How baffled by it all he is, that’s what sticks with you. He says, “Dragon claws,” and he points at the track marks climbing his arm, as though they really have been left there by some other creature, some wild thing that savaged him in the night. With equal dismay he shows you the slit marks on his wrists, explains the junkie trick of sucking your own blood in hopes of getting a second kick out of the drug. That blood is of course poisoning him now, the HIV evolving into AIDS. Budi and his body, they’re two separate beasts, endlessly betrayed and betraying …
How would a person survive exposure to this much pain? Why? Why is Zane still alive?
Sheesh, those nerds must have had big ol’ stiffies under their laptops today. Kate’s trussed up tight in black skirt and jacket, a red blouse that vees hard into her white flesh. She steps out of one elevator on her floor just as Matt steps out of the other.
“Hey,” he says, briefly buffaloed.
“Hey. Did you see Zane?”
“Yeah.”
“Well? And?”
“I straightened him out.”
“Wow.”
Matt’s already been up to his room for a quick swoosh in the shower. After his episode downtown, and his trip back via subway and bus, he pretty much needed it.
Subway.

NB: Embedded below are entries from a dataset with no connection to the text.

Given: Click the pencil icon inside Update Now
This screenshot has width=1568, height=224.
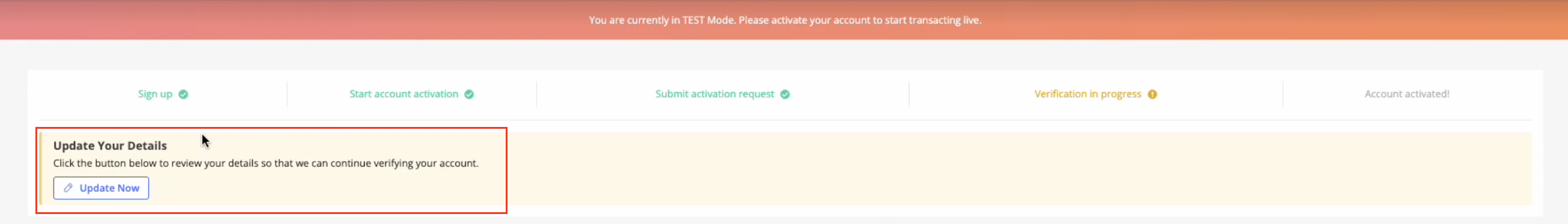Looking at the screenshot, I should coord(68,188).
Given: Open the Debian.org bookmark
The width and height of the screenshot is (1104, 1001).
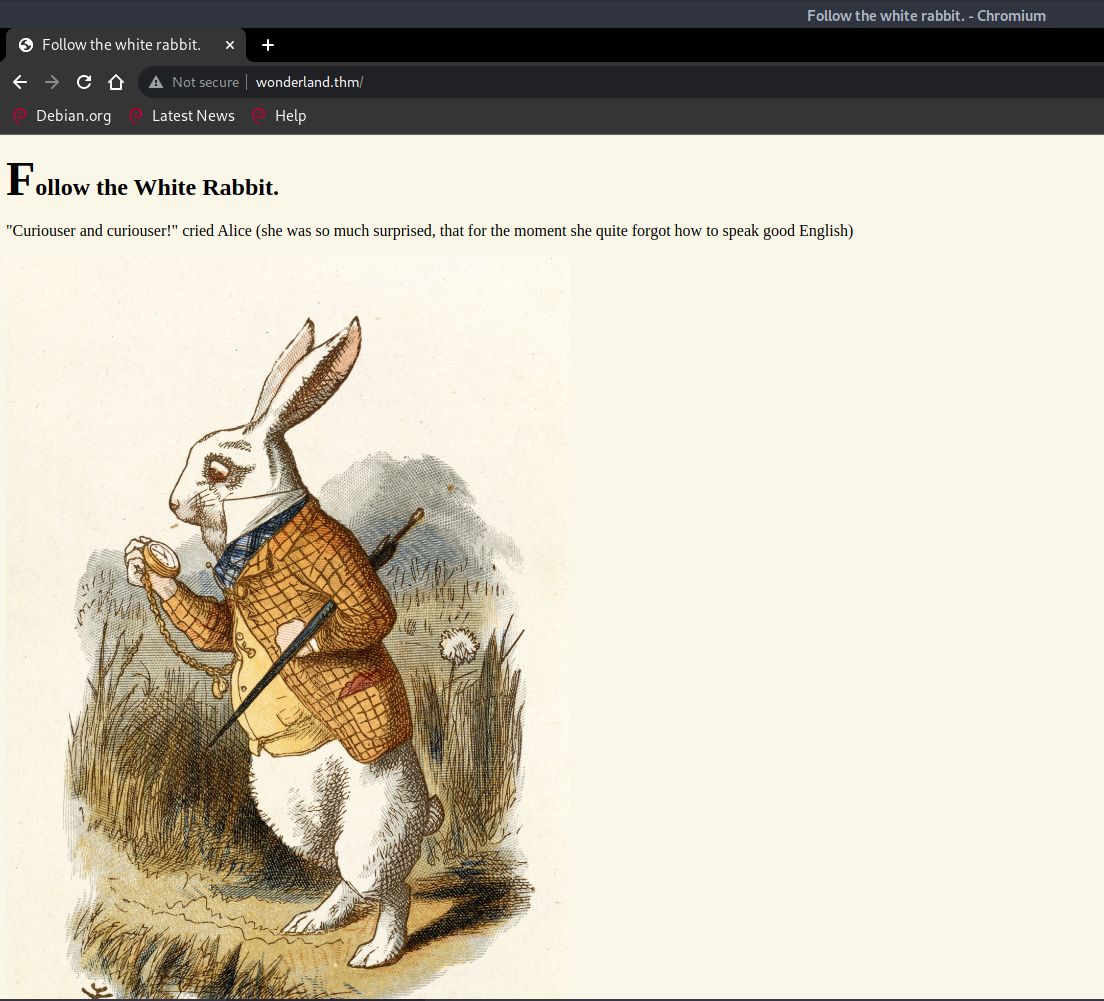Looking at the screenshot, I should [72, 116].
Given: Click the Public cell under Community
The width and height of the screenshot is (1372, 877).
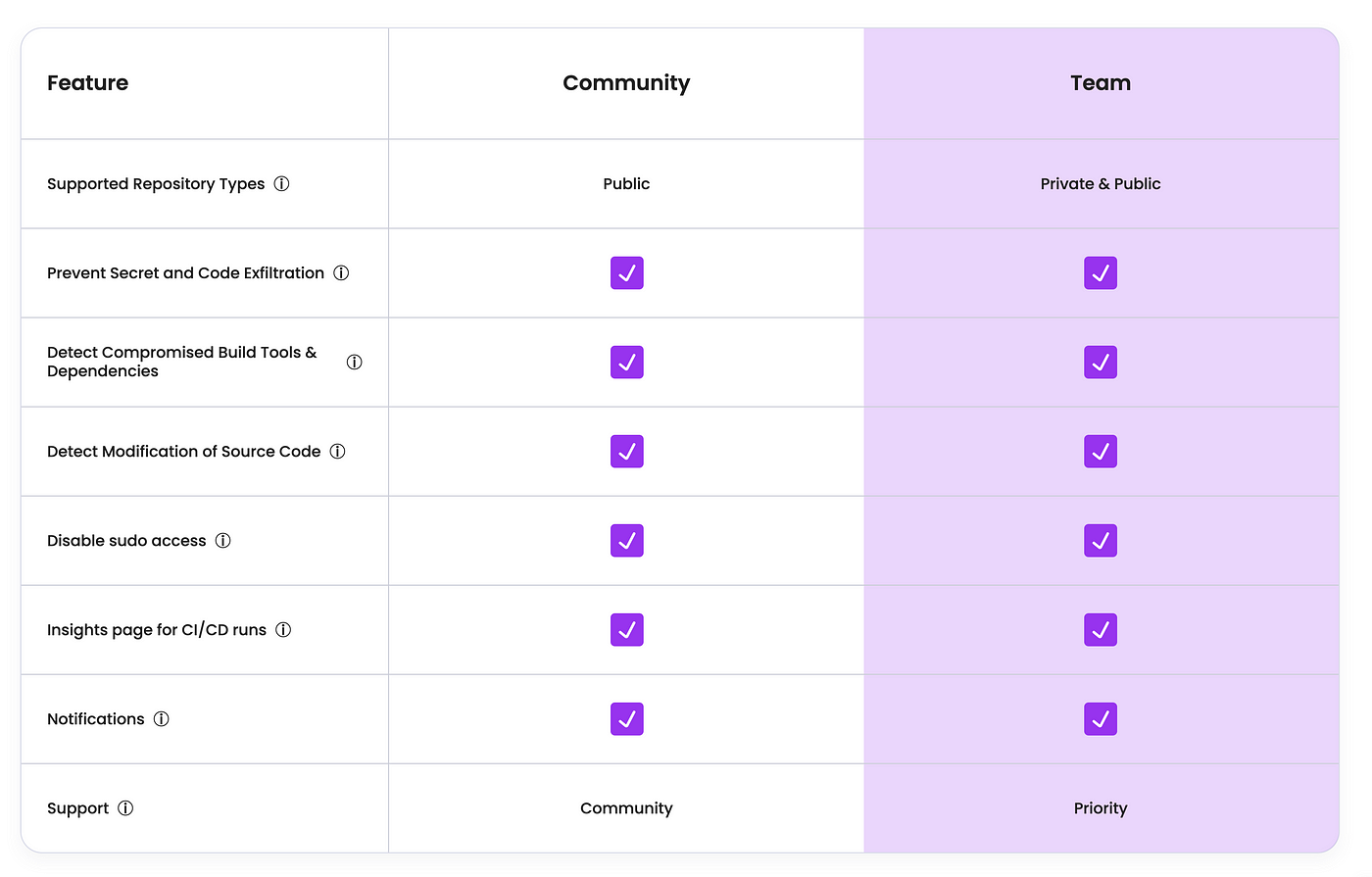Looking at the screenshot, I should (626, 183).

The soul of Toronto, or anyway the looped subtext of its psyche. That’s how Jesus would have got around, right? So, three flights down into the fuming earth, a descent that was also, for Matt, a return. One of his very favourite memories—that time he and Zane brought along toilet plungers. They did it during rush hour to be sure all the railings would be taken. In unison they pulled out their plungers, suckered them to the ceiling of the subway car—do-it-yourself handholds—and stood swaying amongst the thicket of dour commuters. They got cold stares, sure, but they got grins and giggles too. And then charging up the steps at the far end, wailing “Bohemian Rhapsody” in wild harmony …

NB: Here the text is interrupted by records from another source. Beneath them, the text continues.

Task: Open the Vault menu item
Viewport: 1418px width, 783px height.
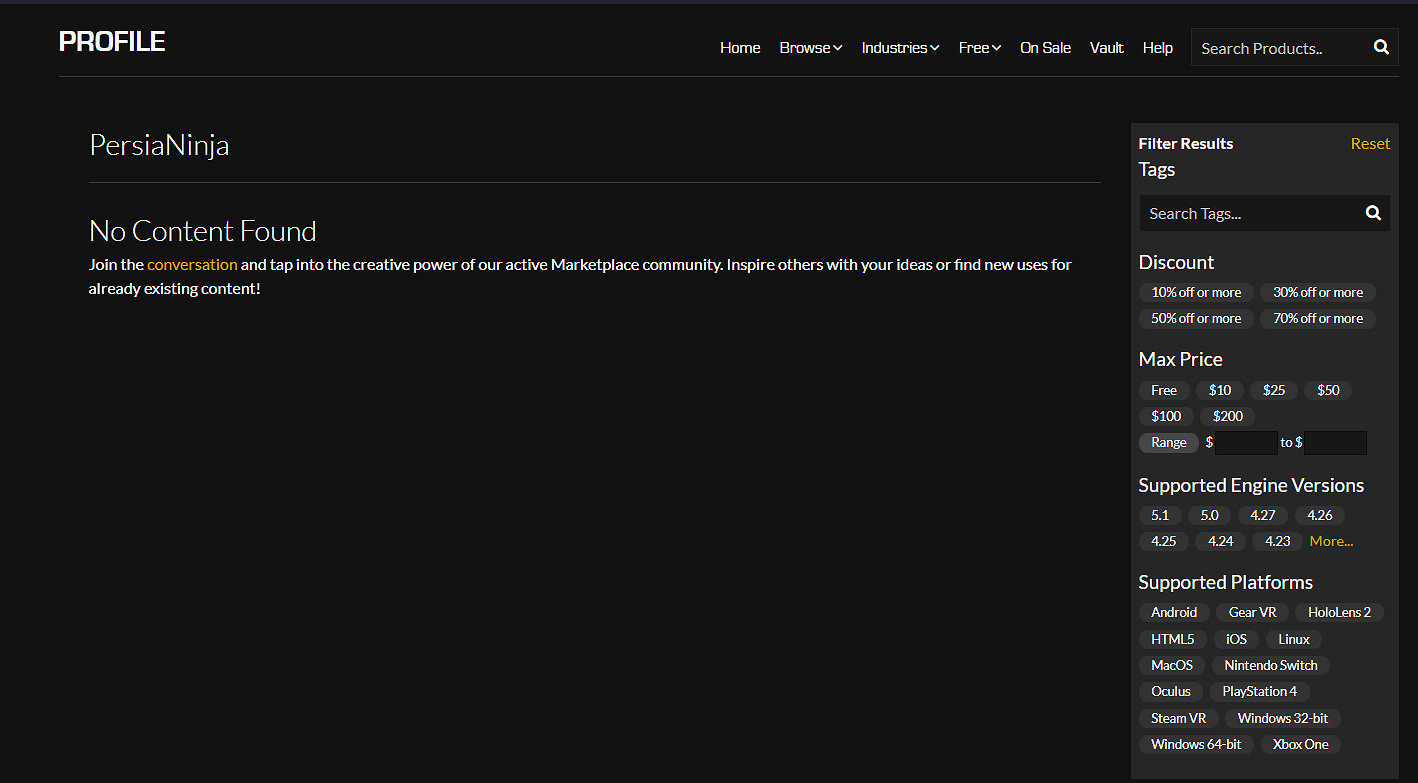Action: coord(1106,48)
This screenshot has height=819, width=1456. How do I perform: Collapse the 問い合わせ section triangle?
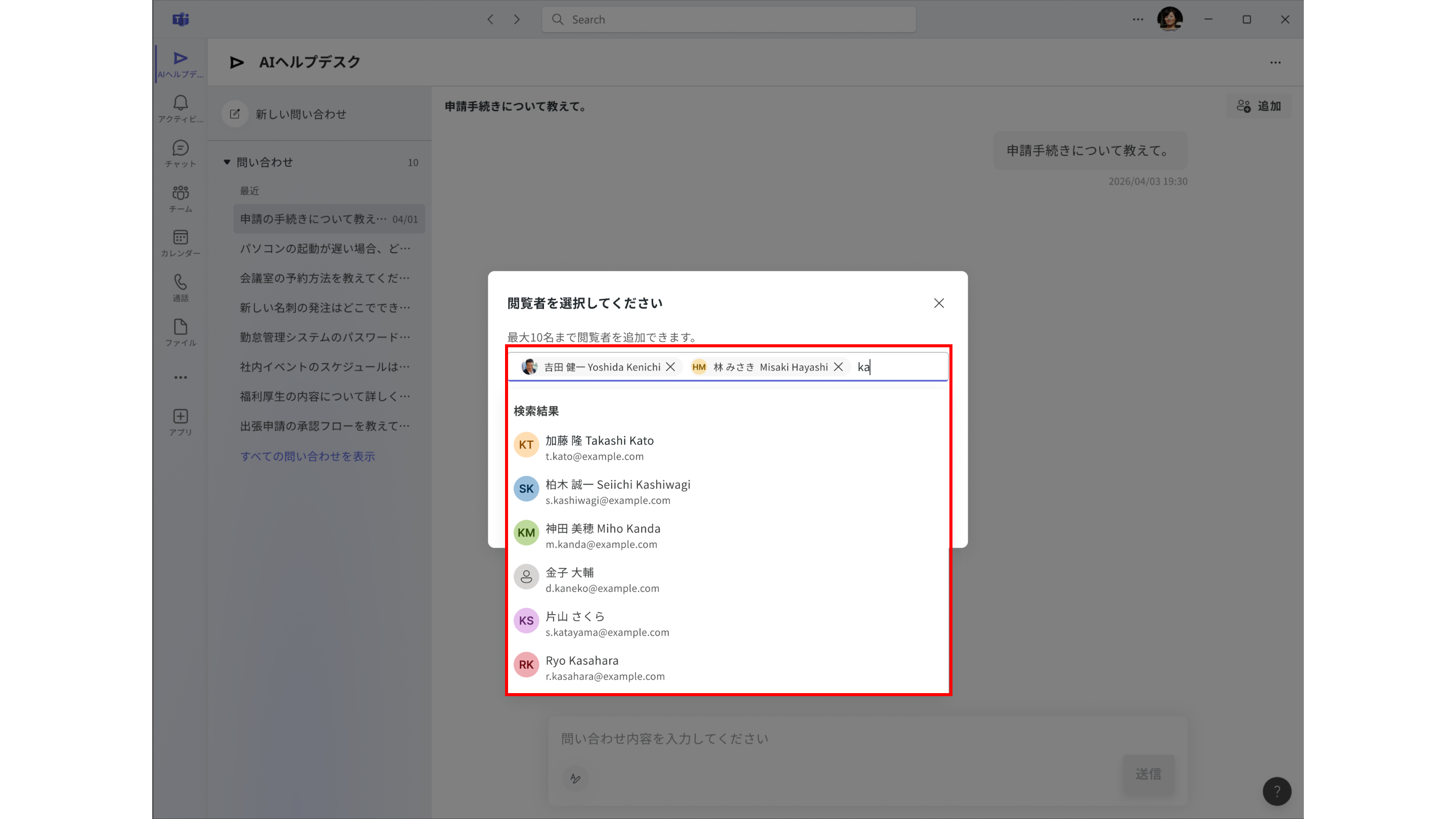226,162
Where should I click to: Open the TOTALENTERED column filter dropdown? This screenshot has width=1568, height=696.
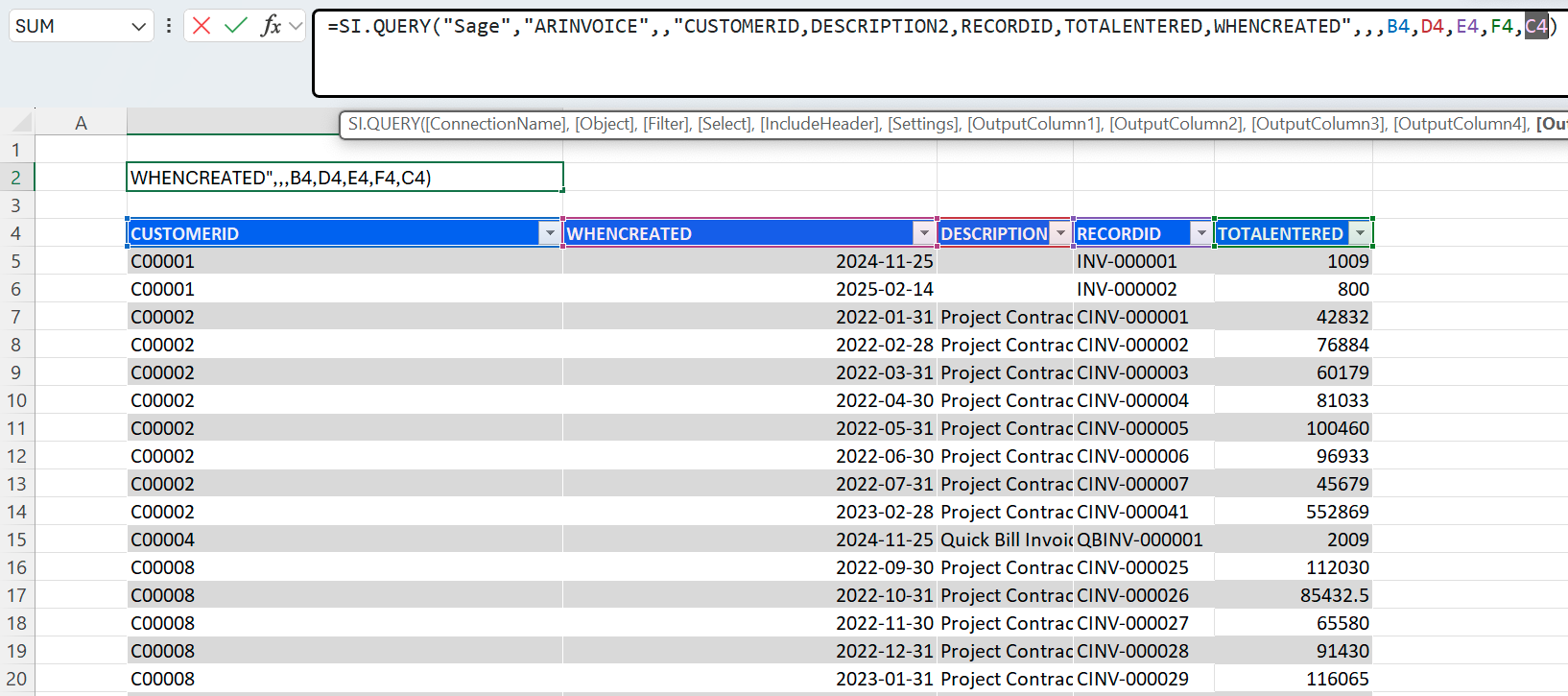click(x=1359, y=233)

Matt says, “How about you? How’d it go?”
“Go? Oh, good, great.” Kate’s laugh has a slightly hysterical edge to it—she’s still buzzed, evidently, a rock star feeding off the residual energy of her fans. The door gives her the green light and she pushes on in, tosses her purse. “I think they got it.” She does that earring thing, tipping her head, fiddling the jewel with both hands. Like an adult. Matt pictures his mum by the bureau, just back from a party, Inga Johanson having let him fall asleep in the parental bed. “I think they really got that it’s dangerous, this fling.”
“Fling?”
“This love affair? With, you know, the absolute. The world as one thing?”
“Right.”
This was Kate’s topic for her big lecture today, the world as one thing. She expounded it on the drive home from Charlotte’s last night. No, it was a question: Is the world one thing? “People have always looked for the one behind the many. When you’re born you’re broken off, right? You’re cut off? And from then on you’re trying to put things back together. One guy thought it was water, that everything comes from water. That down deep everything
is
water. Thales, that was Thales.”
“Glub glub,” said Matt. He did gills with his hands.
“Heraclitus thought it was fire.”
Another guy thought it was earth, another guy thought it was air. Then intellect, math, music.
“If you were the only girl in the world,”
Matt crooned,
“And I were the only booooy …”
“And that’s what we still dream about, is a way to make it all whole again. What are the symmetries behind these shattered things?”